The main event will start on Friday, January 20th, when President-Elect Donald Trump is inaugurated as the 45th President of The United States of America. On that day, the status quo of the US political and economic landscape will end as the world enters a new era of Trump turbulence. Canada will not be immune. As usual, the prudent business owner, manager or entrepreneur expects the unexpected and will be fully prepared for the inevitable coming shocks (and opportunity).

In the early 1980s, when I was starting my own business career, there were similar dramatic political and economic changes.

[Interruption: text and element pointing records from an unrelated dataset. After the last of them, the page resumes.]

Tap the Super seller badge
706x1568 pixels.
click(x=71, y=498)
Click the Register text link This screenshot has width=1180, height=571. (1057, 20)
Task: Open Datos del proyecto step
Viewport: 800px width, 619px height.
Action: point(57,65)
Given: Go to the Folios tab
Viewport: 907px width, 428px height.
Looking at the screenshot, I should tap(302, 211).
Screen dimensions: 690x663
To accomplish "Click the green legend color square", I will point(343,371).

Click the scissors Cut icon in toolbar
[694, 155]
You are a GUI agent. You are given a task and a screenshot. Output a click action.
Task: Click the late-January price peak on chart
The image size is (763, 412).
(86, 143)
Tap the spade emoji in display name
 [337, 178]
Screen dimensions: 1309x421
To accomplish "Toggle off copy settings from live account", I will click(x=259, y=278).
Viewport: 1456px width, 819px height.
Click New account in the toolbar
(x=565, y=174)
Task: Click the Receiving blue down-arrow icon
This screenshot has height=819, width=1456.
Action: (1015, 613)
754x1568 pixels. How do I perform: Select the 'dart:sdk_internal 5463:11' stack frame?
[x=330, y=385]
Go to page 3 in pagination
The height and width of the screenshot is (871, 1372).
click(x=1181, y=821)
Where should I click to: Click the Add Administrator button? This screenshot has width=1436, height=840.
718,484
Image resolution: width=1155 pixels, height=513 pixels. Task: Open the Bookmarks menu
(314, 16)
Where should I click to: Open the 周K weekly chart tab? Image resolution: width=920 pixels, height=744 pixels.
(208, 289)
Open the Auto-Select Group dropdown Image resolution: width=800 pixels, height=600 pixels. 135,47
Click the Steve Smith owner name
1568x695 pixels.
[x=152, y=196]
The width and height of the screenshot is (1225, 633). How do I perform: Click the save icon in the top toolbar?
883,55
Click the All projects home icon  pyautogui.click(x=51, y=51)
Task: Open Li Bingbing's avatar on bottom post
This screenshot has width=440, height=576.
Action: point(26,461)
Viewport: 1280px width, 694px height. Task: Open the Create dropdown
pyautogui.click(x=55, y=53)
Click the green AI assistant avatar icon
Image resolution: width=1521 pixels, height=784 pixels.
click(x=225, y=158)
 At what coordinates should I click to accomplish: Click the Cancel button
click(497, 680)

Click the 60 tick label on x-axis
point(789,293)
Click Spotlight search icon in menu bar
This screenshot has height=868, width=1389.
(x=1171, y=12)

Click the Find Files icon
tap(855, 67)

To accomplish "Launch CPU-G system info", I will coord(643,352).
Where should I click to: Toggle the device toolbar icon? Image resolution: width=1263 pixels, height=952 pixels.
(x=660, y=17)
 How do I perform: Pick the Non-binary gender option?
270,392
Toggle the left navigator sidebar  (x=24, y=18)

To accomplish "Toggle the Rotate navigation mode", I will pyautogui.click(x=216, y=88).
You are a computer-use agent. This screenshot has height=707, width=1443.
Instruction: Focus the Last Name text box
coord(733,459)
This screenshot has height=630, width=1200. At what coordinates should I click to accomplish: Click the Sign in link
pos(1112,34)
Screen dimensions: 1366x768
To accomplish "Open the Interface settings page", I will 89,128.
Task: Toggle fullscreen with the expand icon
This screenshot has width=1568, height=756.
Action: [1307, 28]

Canada was faced with an economic crisis as inflation peaked at 12% and interest rates at more than 21% in late 1981. With the economy stalled, it took several years of strong economic medicine, largely from south of the border, before economic growth took hold and prosperity returned.

Personally, I was struggling through this turbulence to stay afloat, establish my career and get traction. However, as the economy improved (along with my career) into the late 1980s, the 1990s and then the 2000s, I started to notice a persistent trend. The problems and turbulence never really stopped. There was always something: a dot-com meltdown, 9/11 terrorist attack, political turmoil or oil price crash. In business, as in my life, the problems kept coming. The only thing I could control was my response to the problems. 

With this realization, early on I started to adopt a philosophy of incremental improvement in order to adapt to the changing world, rather than being engulfed by it. Each day I would focus on being a bit better than the day before and adjust my approach to the circumstances directly in front of me. This would insulate me from the inevitable shocks. While I was occasionally buffeted and bruised, I was never wiped out. I always progressed forward. This strategy worked well as I built a very successful career in turning around companies and helping entrepreneurs launch and build new ones.